**本文抜粋**
+---+

親に扶養されているひとがブログで稼いだときの税金は?

2025.06.02 更新
親の扶養に入っている方がブログの広告収入などでお金を稼いだ場合、税金や扶養の範囲など気をつけることがいくつかあります。この記事ではブログ収入によって扶養がどうなるかについて説明していきます。

この記事のポイント(要点まとめ)


▶いくら稼ぐと親の扶養を外れるの?
合計所得が58万円を超えると扶養から外れて親の税金が上がる。
※くわしくは下記で説明しています。


▶扶養を外れると親の税金が増える?
合計所得が58万を超えて扶養から外れると親の税金は約5~17万円上がる。
※くわしくは下記で説明しています。


▶社会保険の扶養も外れるの?
収入130万円が社会保険の扶養のボーダーライン。
※くわしくは下記で説明しています。


▶確定申告ってしなきゃダメ?
ブログで利益があれば基本的には確定申告が必要。ただし、給与所得者はブログの利益(雑所得)が20万以下なら確定申告は不要。確定申告をしない場合は住民税の申告が必要になる。
※くわしくは下記で説明しています。


この記事の目次
ブログで稼いだけど親に扶養されている場合どうなるの?

+---+

**一覧**
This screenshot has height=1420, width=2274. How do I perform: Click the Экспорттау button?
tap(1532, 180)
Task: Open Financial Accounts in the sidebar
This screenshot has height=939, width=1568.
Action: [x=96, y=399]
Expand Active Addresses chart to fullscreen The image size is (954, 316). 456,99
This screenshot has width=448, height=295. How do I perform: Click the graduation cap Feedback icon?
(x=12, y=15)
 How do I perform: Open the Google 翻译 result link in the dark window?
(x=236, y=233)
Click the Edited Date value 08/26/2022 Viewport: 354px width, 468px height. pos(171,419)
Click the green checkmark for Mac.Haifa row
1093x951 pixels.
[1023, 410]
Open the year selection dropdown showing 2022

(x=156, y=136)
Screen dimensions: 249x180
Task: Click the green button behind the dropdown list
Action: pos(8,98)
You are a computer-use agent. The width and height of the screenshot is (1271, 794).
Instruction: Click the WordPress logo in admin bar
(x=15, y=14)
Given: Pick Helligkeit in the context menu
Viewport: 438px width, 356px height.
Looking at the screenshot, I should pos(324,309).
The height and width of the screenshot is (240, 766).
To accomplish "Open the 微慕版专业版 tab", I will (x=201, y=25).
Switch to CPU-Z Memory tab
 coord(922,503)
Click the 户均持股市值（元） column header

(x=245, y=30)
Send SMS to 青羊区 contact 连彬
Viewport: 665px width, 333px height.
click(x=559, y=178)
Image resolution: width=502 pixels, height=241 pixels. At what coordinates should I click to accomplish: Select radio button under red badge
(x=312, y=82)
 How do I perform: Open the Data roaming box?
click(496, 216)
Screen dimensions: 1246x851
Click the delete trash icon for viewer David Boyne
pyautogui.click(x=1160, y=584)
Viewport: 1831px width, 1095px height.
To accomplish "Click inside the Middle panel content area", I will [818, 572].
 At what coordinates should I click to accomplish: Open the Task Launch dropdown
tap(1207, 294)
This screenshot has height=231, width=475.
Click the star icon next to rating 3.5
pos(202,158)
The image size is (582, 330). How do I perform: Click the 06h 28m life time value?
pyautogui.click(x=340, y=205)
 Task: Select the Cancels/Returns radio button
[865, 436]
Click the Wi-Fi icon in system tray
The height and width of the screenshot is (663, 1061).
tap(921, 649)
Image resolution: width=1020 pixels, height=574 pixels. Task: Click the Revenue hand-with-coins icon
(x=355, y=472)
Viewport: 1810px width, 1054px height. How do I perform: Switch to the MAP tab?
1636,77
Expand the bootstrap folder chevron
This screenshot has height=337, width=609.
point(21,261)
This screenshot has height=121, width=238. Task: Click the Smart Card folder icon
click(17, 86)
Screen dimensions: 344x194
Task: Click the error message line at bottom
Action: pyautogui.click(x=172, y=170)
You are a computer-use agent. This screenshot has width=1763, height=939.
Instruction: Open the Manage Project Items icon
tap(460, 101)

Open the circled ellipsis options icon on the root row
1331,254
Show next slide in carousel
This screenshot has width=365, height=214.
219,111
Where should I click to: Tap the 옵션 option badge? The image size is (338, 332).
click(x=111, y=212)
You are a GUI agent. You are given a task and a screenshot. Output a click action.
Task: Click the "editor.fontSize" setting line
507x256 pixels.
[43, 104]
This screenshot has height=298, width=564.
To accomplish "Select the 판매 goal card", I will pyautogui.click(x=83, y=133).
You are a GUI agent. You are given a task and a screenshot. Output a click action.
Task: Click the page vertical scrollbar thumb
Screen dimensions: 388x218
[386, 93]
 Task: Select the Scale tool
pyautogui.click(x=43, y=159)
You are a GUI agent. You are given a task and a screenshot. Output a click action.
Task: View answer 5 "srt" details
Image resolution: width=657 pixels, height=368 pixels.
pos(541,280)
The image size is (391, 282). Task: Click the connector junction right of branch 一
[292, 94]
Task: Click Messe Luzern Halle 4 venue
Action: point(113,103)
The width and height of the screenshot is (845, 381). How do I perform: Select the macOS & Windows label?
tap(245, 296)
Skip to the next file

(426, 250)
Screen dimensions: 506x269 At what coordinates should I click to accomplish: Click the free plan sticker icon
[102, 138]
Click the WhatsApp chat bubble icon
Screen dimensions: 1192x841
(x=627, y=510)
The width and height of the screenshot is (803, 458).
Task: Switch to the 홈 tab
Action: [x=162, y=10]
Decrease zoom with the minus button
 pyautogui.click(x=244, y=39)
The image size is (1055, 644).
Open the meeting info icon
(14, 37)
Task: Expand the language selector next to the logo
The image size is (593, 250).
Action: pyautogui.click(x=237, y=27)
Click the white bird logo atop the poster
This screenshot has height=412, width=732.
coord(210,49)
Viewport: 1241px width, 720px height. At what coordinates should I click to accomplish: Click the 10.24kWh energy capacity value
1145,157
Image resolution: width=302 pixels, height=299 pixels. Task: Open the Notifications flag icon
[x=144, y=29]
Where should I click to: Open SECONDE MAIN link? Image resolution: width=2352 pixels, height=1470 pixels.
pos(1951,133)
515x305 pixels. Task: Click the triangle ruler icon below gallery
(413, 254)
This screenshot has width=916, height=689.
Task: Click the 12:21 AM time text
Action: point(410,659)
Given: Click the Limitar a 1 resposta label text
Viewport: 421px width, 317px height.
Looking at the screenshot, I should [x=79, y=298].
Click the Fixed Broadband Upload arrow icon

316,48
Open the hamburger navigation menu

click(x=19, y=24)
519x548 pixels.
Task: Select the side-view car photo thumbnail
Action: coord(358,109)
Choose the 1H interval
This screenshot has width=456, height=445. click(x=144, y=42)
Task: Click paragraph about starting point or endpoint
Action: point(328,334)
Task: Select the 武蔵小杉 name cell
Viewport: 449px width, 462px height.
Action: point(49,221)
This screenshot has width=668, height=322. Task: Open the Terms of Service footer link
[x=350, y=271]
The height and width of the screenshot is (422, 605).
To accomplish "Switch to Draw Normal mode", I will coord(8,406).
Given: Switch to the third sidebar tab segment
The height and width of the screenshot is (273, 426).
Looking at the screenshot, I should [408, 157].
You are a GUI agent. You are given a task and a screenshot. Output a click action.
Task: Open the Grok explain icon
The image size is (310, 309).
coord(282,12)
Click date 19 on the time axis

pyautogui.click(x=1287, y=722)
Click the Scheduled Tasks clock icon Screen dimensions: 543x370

+---+

**設問**
[1] ブログ収入と扶養についての記事によると、合計所得がいくらを超えると親の扶養から外れますか。
[2] ブログ収入と扶養についての記事にある「確定申告をしない場合は住民税の申告が必要になる。」という一文を英語に訳してください。
[3] ブログ収入と扶養についての記事を、最後の行に続けて書き継いでください。

**解答**
[1] 合計所得が58万円を超えると、親の扶養から外れます。

[2] If you do not file a final tax return, you will need to file a resident tax return.

[3]
親に扶養されている子供がブログでお金を稼いでいる場合に気になるのが扶養控除(税金が安くなる制度)社会保険の扶養です。

子供でもブログの広告収入などの利益がたくさんあれば扶養を外れることになります。
※扶養の対象から外れると親の税金が上がったり、自分で支払う保険料が発生したりします。


ブログの広告収入などでお金を稼ごうと考えている方は税金や確定申告などについて知っておくことをオススメします。

扶養でいられる金額のボーダーラインが違う

「社会保険の扶養」と「税金が安くなる扶養(扶養控除)」で金額のルールが違います。
それぞれ下記で説明していきます。

※ちなみに、社会保険の扶養は収入130万がボーダーライン。扶養控除については合計所得58万がボーダーラインです。

▶税金については?
ブログ収入がいくらまでなら税金が0円になるか等については下記の記事で解説しています。
ブログ収入はいくらから税金がかかる?確定申告は?学生も?


ブログ収入が58万円を超えると扶養から外れる?

ブログでお金をたくさん稼いで扶養から外れると、親が扶養控除(税金が安くなる制度)を利用できなくなります。そうなれば、親が支払う税金がふえてしまいます。


親が扶養控除を利用するには、子供の合計所得が1年間で58万以下でなければいけません。ブログの稼ぎがこの金額を超えてしまうと、親が扶養控除を利用できなくなります。
※2024年の税制では48万円でした(くわしくは2025年の税制を参照)。
※出典:国税庁扶養控除
※95万円を超えると所得税がかかり始めます。
※住民税は45万円を超えるとかかり始めます(市区町村によっては42万や38万を超えると住民税がかかる場合があります)。
くわしくはブログ収入はいくらから税金がかかる?を参照。



「合計所得58万円ってどういう意味?」という方のために以下でわかりやすく説明していきます。

ブログ収入で合計所得金額58万円とは?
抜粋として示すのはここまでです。